Selected passage:
↓

Reorder Buffer (Pink)

Wide horizontal bar at bottom showing retirement:

<g class="c-pink">
  <rect x="40" y="670" width="530" height="40" rx="10" stroke-width="0.5"/>
  <text class="th" x="305" y="694" text-anchor="middle" dominant-baseline="central">Reorder buffer (ROB) — 512 entries, 8-wide retire</text>
</g>

Memory Hierarchy Sidebar (Blue)

Separate column showing cache levels:

<!-- Container -->
<g class="c-blue">
  <rect x="600" y="30" width="190" height="360" rx="16" stroke-width="0.5"/>
  <text class="th" x="695" y="54" text-anchor="middle">Memory hierarchy</text>
</g>

<!-- Cache levels stacked vertically -->
<g class="node c-blue">
  <rect x="620" y="70" width="150" height="50" rx="8" stroke-width="0.5"/>
  <text class="th" x="695" y="88" text-anchor="middle" dominant-baseline="central">L1-I cache</text>
  <text class="ts" x="695" y="106" text-anchor="middle" dominant-baseline="central">32 KB, 8-way</text>
</g>
<!-- Additional levels follow same pattern -->

Connection Patterns

Instruction Fetch Path

Horizontal arrow from L1-I cache to fetch unit:

<path d="M620 95 L200 95" fill="none" class="arr" marker-end="url(#arrow)"/>
<text class="tx" x="410" y="88" text-anchor="middle" opacity=".6">instruction fetch</text>

Load/Store Path

Complex path from execution ports to L1-D cache:

<path d="M250 604 L250 640 L580 640 L580 160 L620 160" fill="none" class="arr" marker-end="url(#arrow)"/>
<text class="tx" x="415" y="652" text-anchor="middle" opacity=".6">load / store</text>

Commit Path (dashed)

Dashed line showing write-back from ROB to register file:

<path d="M550 690 L580 690 L580 445 L595 445" fill="none" class="arr" stroke-dasharray="4 3"/>
<text class="tx" x="590" y="578" opacity=".6" transform="rotate(-90 590 578)">commit</text>

Path Merge (Decode + µop Cache)

Two paths converging before rename:

<line x1="390" y1="98" x2="430" y2="98" class="arr"/>
<line x1="390" y1="175" x2="430" y2="175" class="arr"/>
<path d="M430 98 L430 175" fill="none" stroke="var(--text-secondary)" stroke-width="1.5"/>
<line x1="430" y1="136" x2="470" y2="136" class="arr" marker-end="url(#arrow)"/>

Text Classes

This diagram uses an additional text class for very small labels:

.tx { font-family: system-ui, -apple-system, sans-serif; font-size: 10px; fill: var(--text-secondary); }

Used for:

  • Execution port capability labels (ALU, Branch, Load, etc.)

↑

(Extracted data entries)
↓

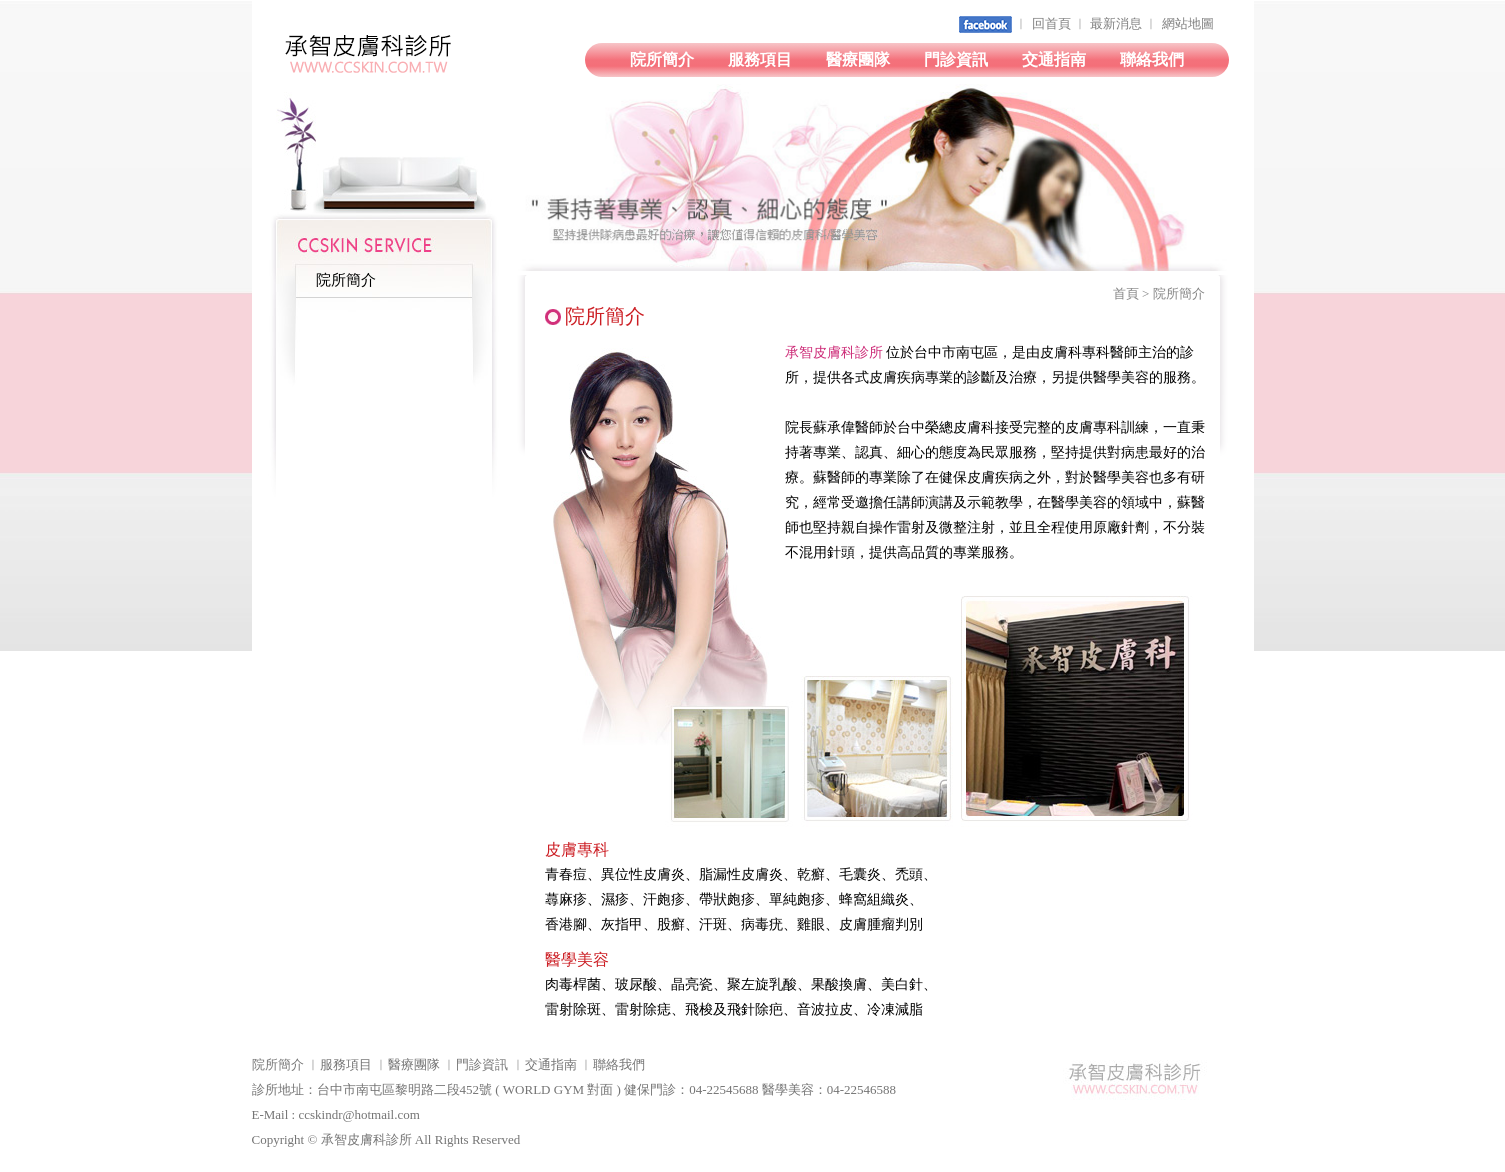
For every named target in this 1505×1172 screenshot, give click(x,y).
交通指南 (1054, 59)
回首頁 (1051, 23)
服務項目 (760, 59)
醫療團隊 (858, 59)
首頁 (1126, 293)
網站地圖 (1188, 23)
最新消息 (1116, 23)
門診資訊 (956, 59)
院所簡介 (662, 59)
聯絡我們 (1152, 59)
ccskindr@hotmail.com (358, 1114)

↑

Direction 1: In the diagram excerpt, what is the stated reason for the extra .tx text class, and what font size does that class set?
Direction 2: List every path named under the "Connection Patterns" heading in the diagram excerpt.
Direction 3:
Using the diagram excerpt, answer:
(a) How many entries does the reorder buffer have?
(b) What size and associativity are given for the L1-I cache?
(c) What stroke-dasharray value does the commit path use?
These records were taken from a separate source.

Complete output 1: The diagram adds the .tx class for very small labels, such as execution port capability labels like ALU, Branch and Load. It sets the font size to 10px.

Complete output 2:
Instruction Fetch Path
Load/Store Path
Commit Path (dashed)
Path Merge (Decode + µop Cache)

Complete output 3:
(a) 512 entries
(b) 32 KB, 8-way
(c) "4 3"